_Required actions_:
1. In the article about the challenge to a father's will, under what law did Sean and his sister make their application?
2. Pick up the article about Sean and his sister's challenge to their father's will and extend it past its last sentence.

BEGIN Article

How an adult stepson and stepdaughter challenged their father's will and won partial provision through the courts.

Sean's father remarried when Sean was five years old. His new stepmother became the only parent figure he really knew. She raised him, looked after him through school, celebrated his milestones, and was there for him in every meaningful way. When his father passed away, Sean assumed the will would reflect this reality. It didn't. His father had left almost everything to his widow, with barely a mention of Sean and his sister.

Sean and his sister were now adults with families of their own, but the hurt was real. They had every reason to believe their father intended to provide for them. The will simply didn't match what they'd always understood about their relationship with him. They weren't trying to challenge their stepmother's inheritance—they just wanted recognition that they had depended on their father and had a legitimate claim to his estate.

With legal advice, they made an application under Section 117 of the Succession Act 1965. This is the law that allows people who weren't adequately provided for in a will to ask a court to change things. Their case was straightforward: they had been raised as part of the family from childhood, they had a real relationship with their father, and the will made no sense given those facts. The court agreed. It ordered that a portion of the estate be divided between them, alongside what their stepmother received.

END Article
BEGIN Record extracts

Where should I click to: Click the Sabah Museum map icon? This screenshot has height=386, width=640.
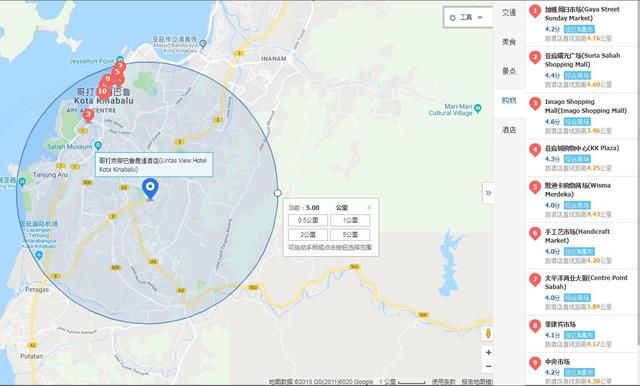[98, 145]
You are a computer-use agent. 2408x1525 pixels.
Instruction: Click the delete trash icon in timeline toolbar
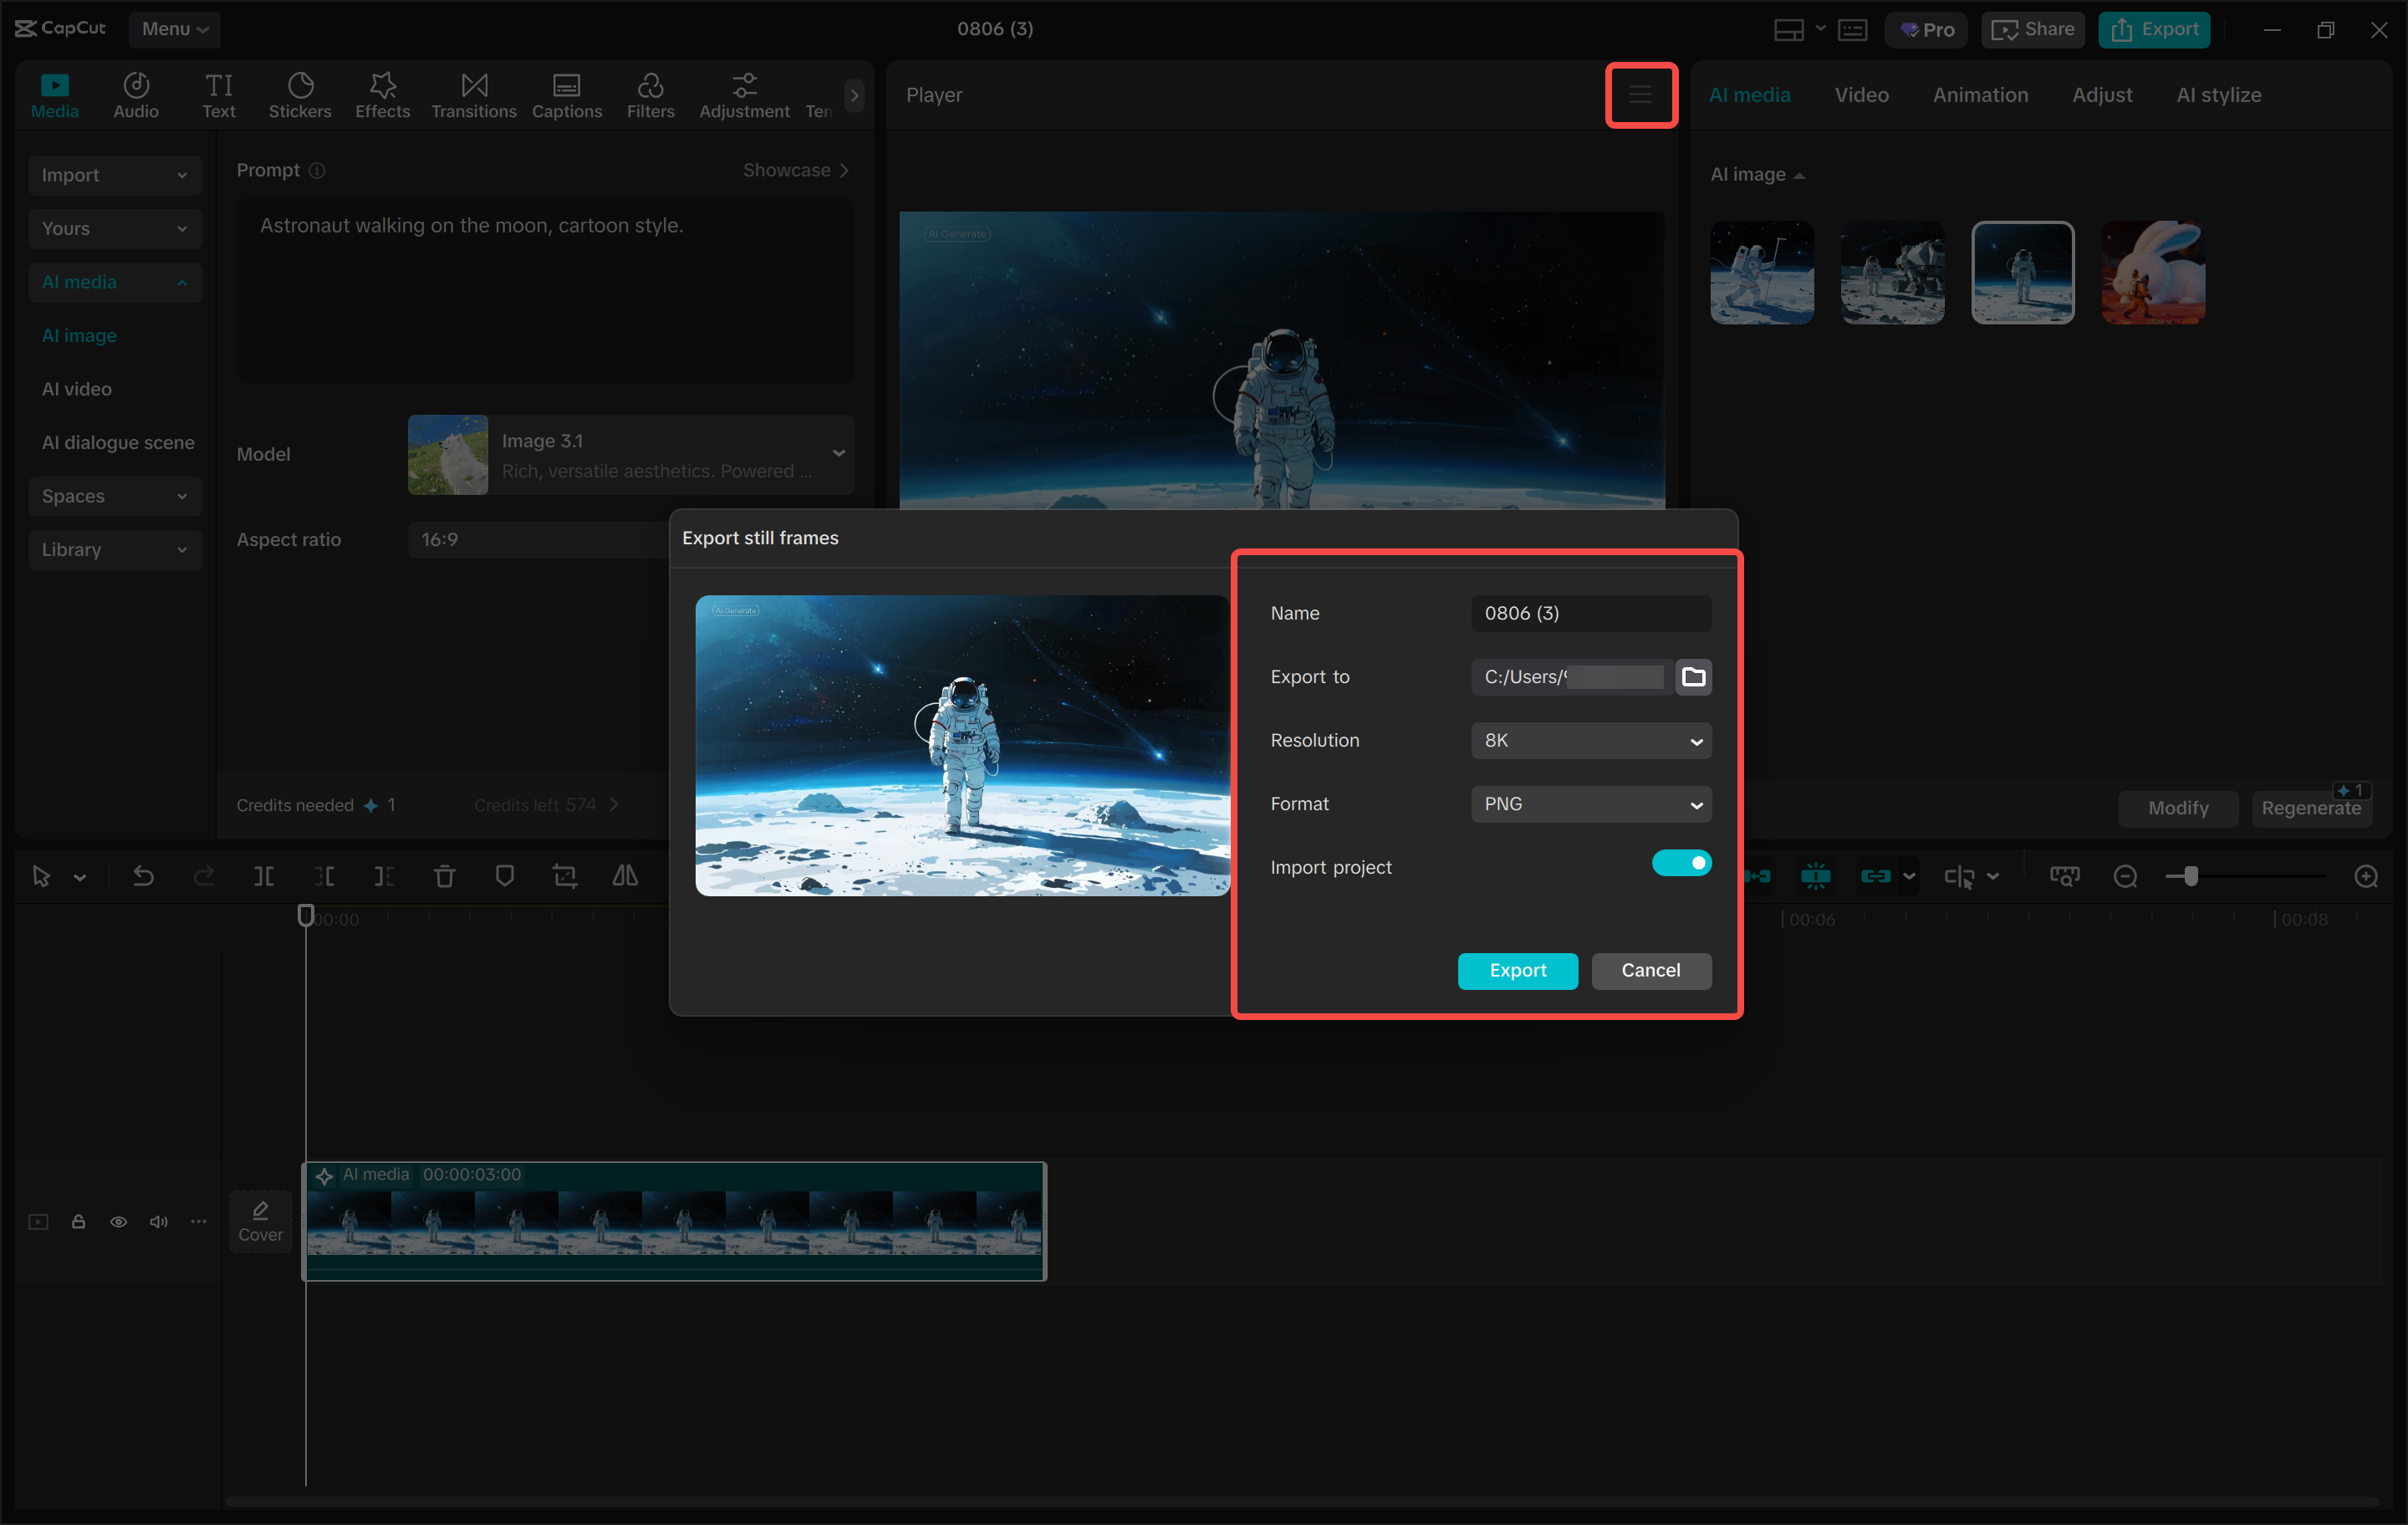(444, 877)
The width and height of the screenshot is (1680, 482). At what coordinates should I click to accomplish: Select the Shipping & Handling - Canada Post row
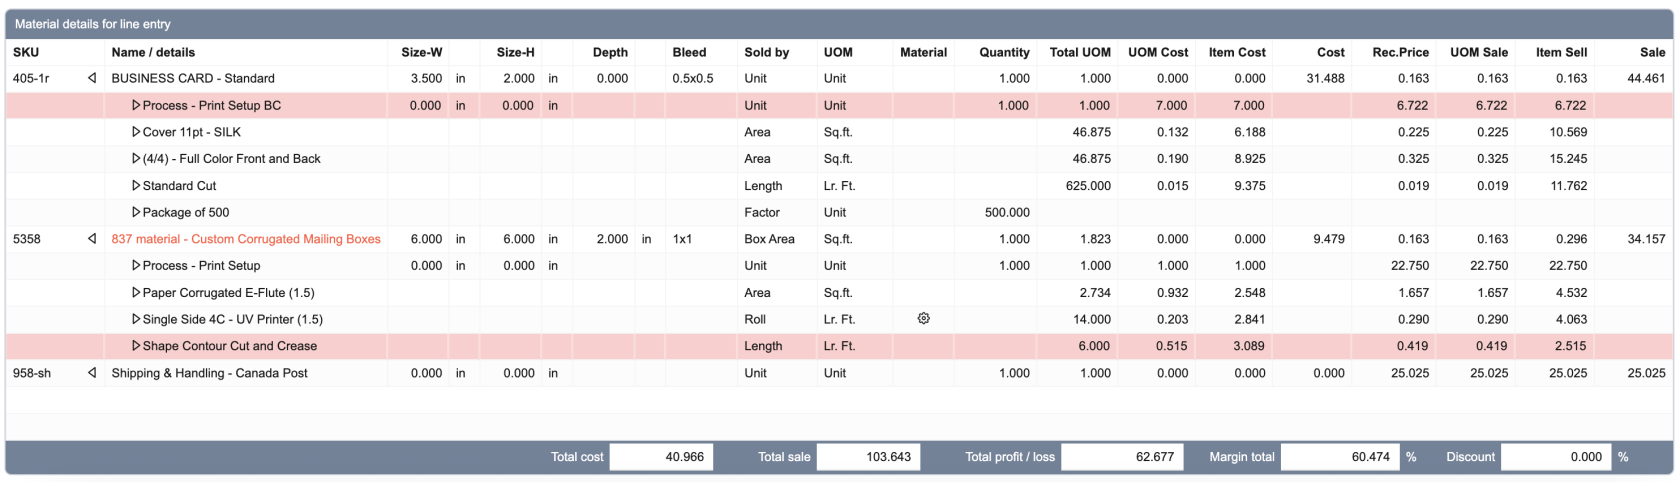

END Record extracts

_Results of the tasks_:
1. Section 117 of the Succession Act 1965.

2.
What the Law Says

Under Section 117 of the Succession Act 1965, a person who was dependent on the deceased (or who had a moral duty to support them) can apply to court if they haven't been adequately provided for in the will. The court can order that money or property be given to them from the estate. This applies to stepchildren, adult children, spouses, and others. The court looks at the relationship, the financial circumstances, and what the deceased would reasonably have been expected to do.

⏱️ Time Limits Matter

You must make a Section 117 application within six months of the grant of probate. This is a strict deadline. If you miss it, you'll need special permission from the court to proceed, which is difficult to get. Don't wait or hope the issue will resolve itself—act quickly if you believe you have a claim.